Government Policies Stifle Talk of Islam

When President Roosevelt addressed Congress after Pearl Harbor, he cited Japan fifteen times in a speech of five hundred words. When President Bush did the same after 9/11, he uttered "Islam" or "Muslim" more sparingly -- just eleven times in a speech of three thousand words. And when Senators Obama and McCain spoke at the respective conventions and debates, asking to be entrusted with America's security, not a single reference to Islam could be found.

"Language shapes the way we think, and determines what we can think about," noted linguist Benjamin Lee Whorf. Based on the language used by Western governments, one must conclude that they do not want anybody thinking about the fundamental role that Islam plays in the conflict with Muslim radicals. If this self-imposed straitjacket hinders discussion of a foe that wishes to subjugate the world under Sharia law, then we have little chance of knowing him. And as Sun Tzu observed, only by knowing the enemy can he be defeated.

The seeds of this silence were planted even while rescue teams picked through the smoldering wreckage of Ground Zero. Given the intensity of those weeks, it is no surprise that words and actions would set the tone for years to come. More often than not, however, the wrong words were spoken, the wrong actions were undertaken, and the wrong tone was set.
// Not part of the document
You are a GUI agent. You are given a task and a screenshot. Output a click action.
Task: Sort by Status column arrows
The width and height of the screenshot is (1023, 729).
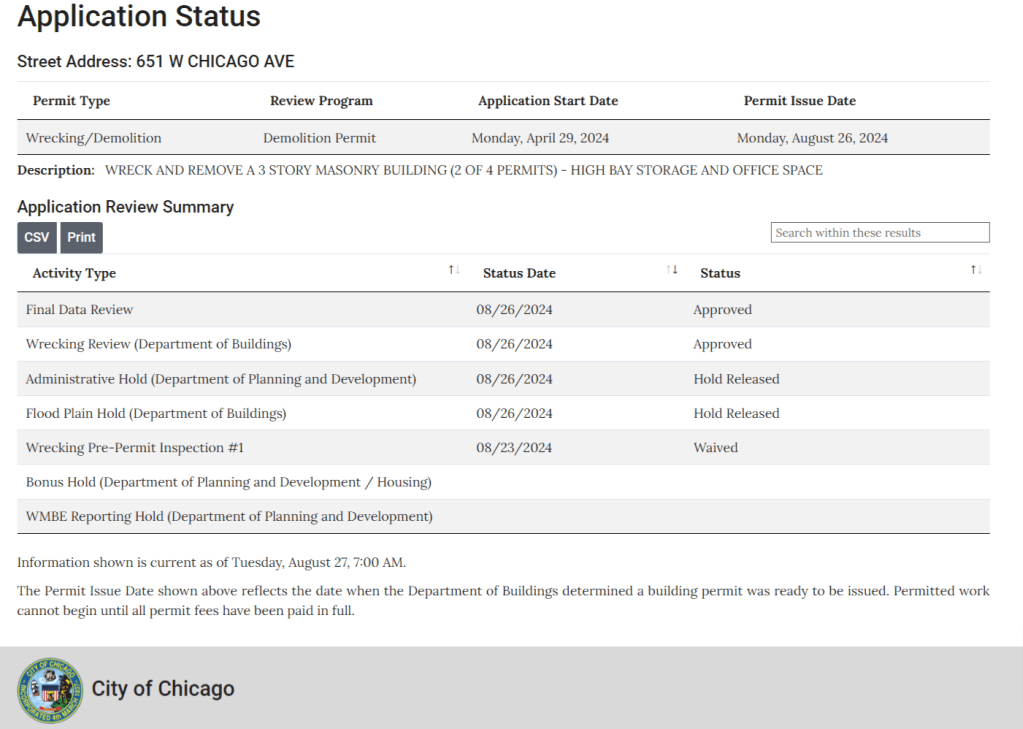[977, 270]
Three events in particular stand out.

First, there was the aforementioned September 20, 2001, speech to Congress. By reiterating the "war on terror" phraseology that he had introduced on the day of the attacks, Bush defined the conflict in terms of a tactic (terrorism) rather than a strategic enemy (radical Islam). Moreover, of the references to Muslims and their faith, many sought to convince Americans that there was but a tenuous link between Islam and 9/11. His claim that "the terrorists practice a fringe form of Islamic extremism that has been rejected by Muslim scholars and the vast majority of Muslim clerics" remains an egregious example of happy talk displacing reality.

The second sign arrived days later when Operation Infinite Justice became Operation Enduring Freedom. Connecting the change to fallout from Bush's hastily retracted "crusade" remark, the BBC reported that Defense Secretary Donald Rumsfeld "said the administration had quickly reconsidered the original name because, in the Islamic faith, such finality is considered something provided only by God." While the initial title of the military response to 9/11 was less than inspiring, its modification foreshadowed how Muslim sensibilities, both real and imagined, would wield veto power over language at the highest of levels.